Because in spite of everything, I knew I still loved him, and I thought I always would. That was the truth, but I also hated him. We could never be together. How could I ever trust him again? I knew I had to put this mess behind me and move on, but right now I couldn’t even imagine how I would do that. It was all still so raw.

  I squeezed my eyes shut tight, willing the tears not to come, but it was no use. By this time I’d reached the front door, but when I went inside I stayed downstairs for a few minutes, not wanting Beth to see me crying again. Eventually I slowly began to walk up the stairs and into my room. As soon as I did, Beth looked up, a worried expression on her face.

  “I’m fine, Beth,” I said before she could ask me anything. “It was tough, but I got through it. Now I just want to go to bed.”

  “What did he say?”

  “Beth, I just don’t feel like talking about it now…or maybe ever,” I told her and started getting my stuff together to take a shower.

  “Okay,” she said, knowing she probably shouldn’t push me in my fragile state.

  I shot her a weak but grateful smile and went to stand under the hot needles of water, hoping they would wash away the hurt. All they did was give me some privacy to shed more tears. After my shower I climbed into bed exhausted, hoping that tomorrow would be a better day.

  For the next few days I just went through the motions. I went to class, did my assignments, went to the gym (careful not to go when Tanner would be there), and went home. When Tanner called, I told him in no uncertain terms that it was over and to please not call me anymore.

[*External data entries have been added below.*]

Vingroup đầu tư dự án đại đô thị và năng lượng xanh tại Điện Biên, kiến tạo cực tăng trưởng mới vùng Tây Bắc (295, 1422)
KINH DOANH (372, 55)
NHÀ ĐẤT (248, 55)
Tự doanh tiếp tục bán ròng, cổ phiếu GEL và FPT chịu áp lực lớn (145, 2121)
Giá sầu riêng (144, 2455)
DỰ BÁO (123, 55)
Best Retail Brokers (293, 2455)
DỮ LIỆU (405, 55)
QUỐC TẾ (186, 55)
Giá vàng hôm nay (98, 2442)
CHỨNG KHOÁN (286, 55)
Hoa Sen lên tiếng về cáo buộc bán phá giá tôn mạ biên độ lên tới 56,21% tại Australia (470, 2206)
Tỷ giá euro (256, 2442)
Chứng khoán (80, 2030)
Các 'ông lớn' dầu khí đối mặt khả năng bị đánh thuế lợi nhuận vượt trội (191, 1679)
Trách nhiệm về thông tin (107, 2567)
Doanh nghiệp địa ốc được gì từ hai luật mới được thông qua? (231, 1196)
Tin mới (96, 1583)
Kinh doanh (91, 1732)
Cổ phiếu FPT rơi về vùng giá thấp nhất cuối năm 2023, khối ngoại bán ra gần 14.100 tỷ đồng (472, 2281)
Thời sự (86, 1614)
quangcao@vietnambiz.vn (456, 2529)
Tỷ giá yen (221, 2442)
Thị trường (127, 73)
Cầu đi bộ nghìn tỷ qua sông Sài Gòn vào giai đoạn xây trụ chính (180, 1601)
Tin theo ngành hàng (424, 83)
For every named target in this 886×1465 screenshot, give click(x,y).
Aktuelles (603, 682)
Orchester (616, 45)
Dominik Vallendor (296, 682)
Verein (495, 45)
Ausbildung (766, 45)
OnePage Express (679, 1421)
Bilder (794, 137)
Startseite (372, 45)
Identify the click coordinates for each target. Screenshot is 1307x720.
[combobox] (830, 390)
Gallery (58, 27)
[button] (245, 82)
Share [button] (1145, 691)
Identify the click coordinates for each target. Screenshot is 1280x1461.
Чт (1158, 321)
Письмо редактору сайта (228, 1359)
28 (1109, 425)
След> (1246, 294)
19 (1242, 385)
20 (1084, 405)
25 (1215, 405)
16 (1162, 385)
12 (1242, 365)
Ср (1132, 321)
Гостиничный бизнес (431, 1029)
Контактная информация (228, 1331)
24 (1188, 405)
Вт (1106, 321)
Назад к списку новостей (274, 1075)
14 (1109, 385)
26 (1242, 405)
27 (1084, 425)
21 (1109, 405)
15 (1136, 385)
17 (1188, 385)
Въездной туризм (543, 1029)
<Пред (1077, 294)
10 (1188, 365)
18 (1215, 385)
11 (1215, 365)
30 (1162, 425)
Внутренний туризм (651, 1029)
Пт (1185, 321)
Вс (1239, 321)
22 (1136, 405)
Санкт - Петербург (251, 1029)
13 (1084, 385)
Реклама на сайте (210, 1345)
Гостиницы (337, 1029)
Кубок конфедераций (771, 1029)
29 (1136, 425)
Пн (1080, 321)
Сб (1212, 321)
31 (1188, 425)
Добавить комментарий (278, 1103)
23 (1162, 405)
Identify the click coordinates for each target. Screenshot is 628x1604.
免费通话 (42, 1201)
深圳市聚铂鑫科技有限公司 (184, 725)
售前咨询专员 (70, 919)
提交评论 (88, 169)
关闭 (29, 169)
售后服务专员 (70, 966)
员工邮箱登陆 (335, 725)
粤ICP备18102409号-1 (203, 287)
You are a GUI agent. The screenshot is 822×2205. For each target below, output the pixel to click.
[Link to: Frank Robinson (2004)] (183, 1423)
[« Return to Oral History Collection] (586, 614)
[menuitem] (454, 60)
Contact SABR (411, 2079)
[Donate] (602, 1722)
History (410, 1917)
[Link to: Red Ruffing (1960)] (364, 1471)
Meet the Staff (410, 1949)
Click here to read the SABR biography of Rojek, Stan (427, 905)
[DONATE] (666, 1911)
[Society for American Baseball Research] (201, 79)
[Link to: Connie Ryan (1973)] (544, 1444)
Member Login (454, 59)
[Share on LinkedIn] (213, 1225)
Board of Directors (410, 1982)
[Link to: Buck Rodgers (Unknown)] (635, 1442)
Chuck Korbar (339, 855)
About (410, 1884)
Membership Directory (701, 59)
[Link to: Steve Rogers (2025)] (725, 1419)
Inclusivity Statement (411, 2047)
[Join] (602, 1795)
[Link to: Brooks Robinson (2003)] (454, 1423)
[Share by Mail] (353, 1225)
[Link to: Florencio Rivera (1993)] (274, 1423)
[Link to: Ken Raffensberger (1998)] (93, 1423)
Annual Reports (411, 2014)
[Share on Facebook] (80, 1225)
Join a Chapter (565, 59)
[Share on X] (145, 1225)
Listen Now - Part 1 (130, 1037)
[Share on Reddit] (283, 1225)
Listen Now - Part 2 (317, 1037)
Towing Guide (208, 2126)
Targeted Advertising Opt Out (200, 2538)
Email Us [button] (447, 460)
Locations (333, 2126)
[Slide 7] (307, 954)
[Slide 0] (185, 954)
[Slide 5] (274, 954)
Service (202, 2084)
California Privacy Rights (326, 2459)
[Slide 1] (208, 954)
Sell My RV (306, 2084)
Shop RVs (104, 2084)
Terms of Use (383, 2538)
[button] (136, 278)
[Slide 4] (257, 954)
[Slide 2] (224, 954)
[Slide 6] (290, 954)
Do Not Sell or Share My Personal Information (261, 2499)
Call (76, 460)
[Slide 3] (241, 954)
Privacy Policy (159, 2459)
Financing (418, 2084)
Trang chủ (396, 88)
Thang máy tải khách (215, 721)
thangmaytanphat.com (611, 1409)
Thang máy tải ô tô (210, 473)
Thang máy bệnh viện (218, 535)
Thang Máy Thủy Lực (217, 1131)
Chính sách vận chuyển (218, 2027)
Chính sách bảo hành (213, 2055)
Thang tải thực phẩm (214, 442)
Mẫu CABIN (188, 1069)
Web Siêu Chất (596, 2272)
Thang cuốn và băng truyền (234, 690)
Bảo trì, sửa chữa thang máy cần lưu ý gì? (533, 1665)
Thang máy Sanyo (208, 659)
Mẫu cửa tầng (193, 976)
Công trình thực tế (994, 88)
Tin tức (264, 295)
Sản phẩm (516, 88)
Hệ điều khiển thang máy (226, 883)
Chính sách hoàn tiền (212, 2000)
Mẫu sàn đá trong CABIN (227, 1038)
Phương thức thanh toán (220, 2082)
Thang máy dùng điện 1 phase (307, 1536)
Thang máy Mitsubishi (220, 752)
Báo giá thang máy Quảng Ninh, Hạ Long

When my request was denied, I simply ignored his calls. As hard as it was, I needed to get on with my life, and so did he.

  I didn’t go out over the weekend. I just wasn’t in the mood, and besides, I didn’t want to run into Tanner. Before I knew it, Monday had rolled around again…and then it was Tuesday, the day I was dreading. Tanner and I had class together, and there was no way I could ditch since I’d missed last week. There was no avoiding him. When I got there, he was waiting outside the lecture hall.